第四章：使用 Python 进行数据解析

在本章中，我们将涵盖以下示例：

解析 HTML 表格
从 HTML 文档中提取数据
解析 XML 数据

介绍

由于我们已经在之前的示例中下载了网页，现在我们可以讨论如何处理这些文件并解析它们以获取所需的信息。

解析 HTML 表格

从服务器下载 HTML 页面后，我们必须从中提取所需的数据。Python 中有许多模块可以帮助我们做到这一点。在这里，我们可以使用 Python 包BeautifulSoup。

准备工作

和往常一样，确保你安装了所有必需的包。对于这个脚本，我们需要BeautifulSoup和pandas。你可以使用pip安装它们：

pip install bs4 
pip install pandas

pandas是 Python 中的一个开源数据分析库。

操作步骤...

我们可以从下载的页面中解析 HTML 表格，如下所示：

和往常一样，我们必须导入脚本所需的模块。在这里，我们导入BeautifulSoup来解析 HTML 和pandas来处理解析的数据。此外，我们还必须导入urllib模块以从服务器获取网页：

import urllib2 
import pandas as pd 
from bs4 import BeautifulSoup

现在我们可以从服务器获取 HTML 页面；为此，我们可以使用urllib模块：

url = "https://www.w3schools.com/html/html_tables.asp" 
try: 
    page = urllib2.urlopen(url) 
except Exception as e: 
    print e 
    pass

然后，我们可以使用BeautifulSoup来解析 HTML 并从中获取table：

soup = BeautifulSoup(page, "html.parser") 
table = soup.find_all('table')[0]

在这里，它将获取网页上的第一个表格。

现在我们可以使用pandas库为表格创建一个DataFrame：

new_table = pd.DataFrame(columns=['Company', 'Contact', 'Country'], index=range(0, 7))

这将创建一个具有三列和六行的DataFrame。列将显示公司名称、联系方式和国家。

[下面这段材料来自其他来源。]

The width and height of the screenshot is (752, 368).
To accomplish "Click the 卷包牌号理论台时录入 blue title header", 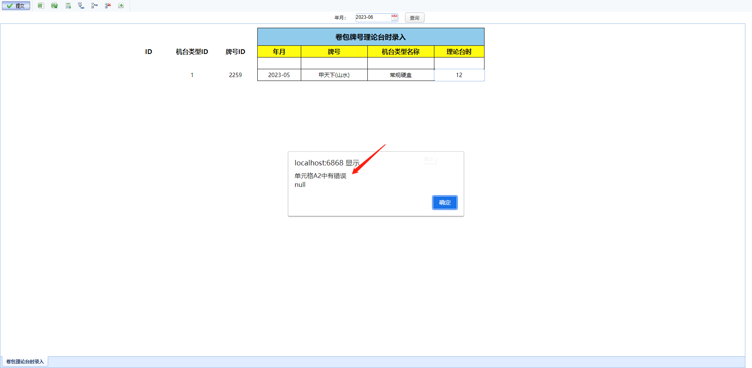I will click(x=371, y=37).
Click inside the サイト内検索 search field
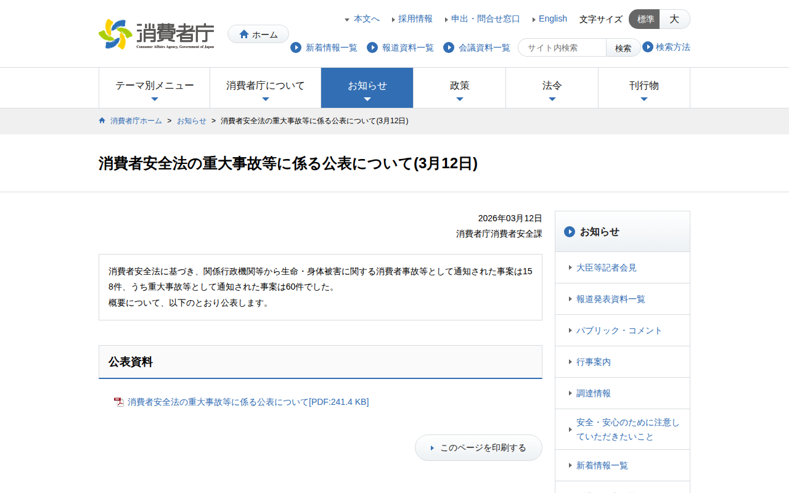The width and height of the screenshot is (789, 493). pyautogui.click(x=561, y=47)
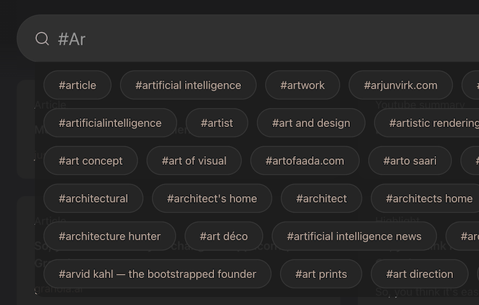Pick the #architecture hunter tag
The image size is (479, 305).
coord(110,236)

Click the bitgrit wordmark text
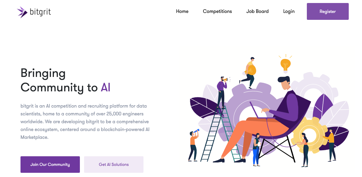click(x=40, y=12)
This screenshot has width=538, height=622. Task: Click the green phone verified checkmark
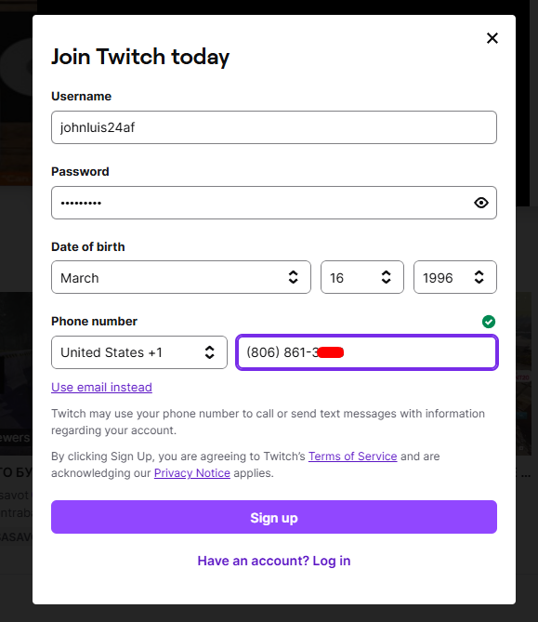tap(489, 322)
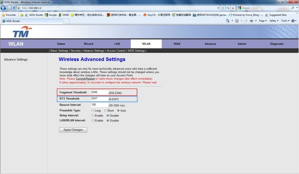The width and height of the screenshot is (299, 174).
Task: Click the Apply Changes button
Action: 73,130
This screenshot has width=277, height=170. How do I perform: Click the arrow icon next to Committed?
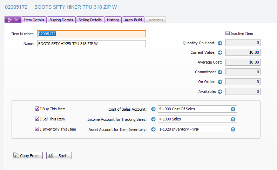click(x=220, y=72)
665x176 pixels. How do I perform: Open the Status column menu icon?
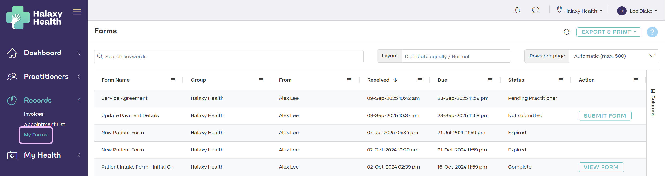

现在我们必须解析数据并将其添加到DataFrame中：

row_number = 0 
for row in table.find_all('tr'): 
    column_number = 0 
    columns = row.find_all('td') 
    for column in columns: 
        new_table.iat[row_number, columns_number] = column.get_text() 
        columns_number += 1 
    row_number += 1  
print new_table

这将打印DataFrame。

DataFrame是一个二维的、带标签的数据结构，具有可能不同类型的列。它更像是dict的系列对象。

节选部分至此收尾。